Succeeding in Data Science — Chapter 2 Excellence

<<Chapter 1 Passion

In his memoir, Matthew McConaughey speaks about a moment in his life when he was to tell his father that he wants to switch from law school to acting. He expected his intolerant father to skin him alive.

But his father listened to him, paused, and said in affirmation, “Son, don’t half-ass it!” This stuck with Matthew. And, now he is one of the most prominent actors.

Similarly, if you decided to get in data science, don’t half-ass it. Aspire for excellence!

Excellence. Some adages are dramatic about it. For example, “either aspire for excellence or go home.” Some are preachy.
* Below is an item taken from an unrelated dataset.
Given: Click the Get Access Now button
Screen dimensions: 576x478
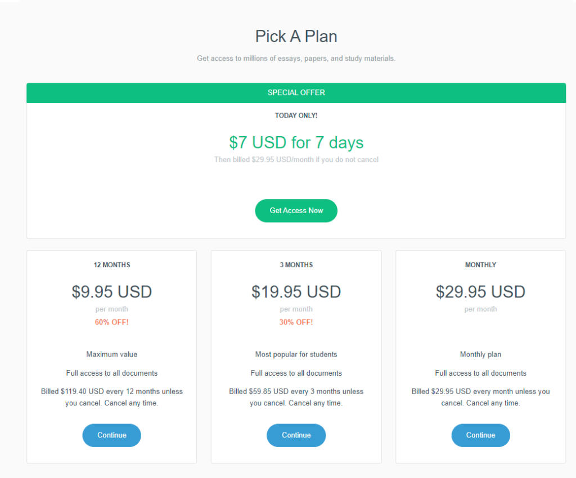Looking at the screenshot, I should 296,210.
For example, “ excellence is doing ordinary things extraordinarily well.”

All of these are as hollow to me as “follow your passion” was. These are like sermons. Although correct, they are usually unclear to act upon.

As a data scientist, I look for patterns to draw a path to follow. The entry gate was passion identification in Chapter 1. Now, I will lay a path to excellence in data science (Figure 1).

Figure 1. Excellence Path.

The path has four stations: theory, development, communication, and leadership. The details about what they are and how to develop them are in the subsequent chapters. Here we will learn the motivation behind them.

Theory

There is a saying, “an uninitiated has several solutions but an expert has only a few.” This is true for data scientists.

A good data scientist does not know what is likely to work but knows what is unlikely to work. Filtering the unlikely helps save time and effort. More in less time is, of course, an expectation from an expert.

This knowledge to distinguish likely from the unlikely comes from the theoretical understanding. The understanding of how data science methods work, their rules, and how to break them?

This level of understanding is the first step towards developing a solution. Chapter 3 goes over the question: what and how to learn the theory?

Besides, I used the word “likely.” Why? Because as a data scientist we can only have a hypothesis. We cannot be certain. I will never say, “this will work.” I say, “this is likely or unlikely to work.”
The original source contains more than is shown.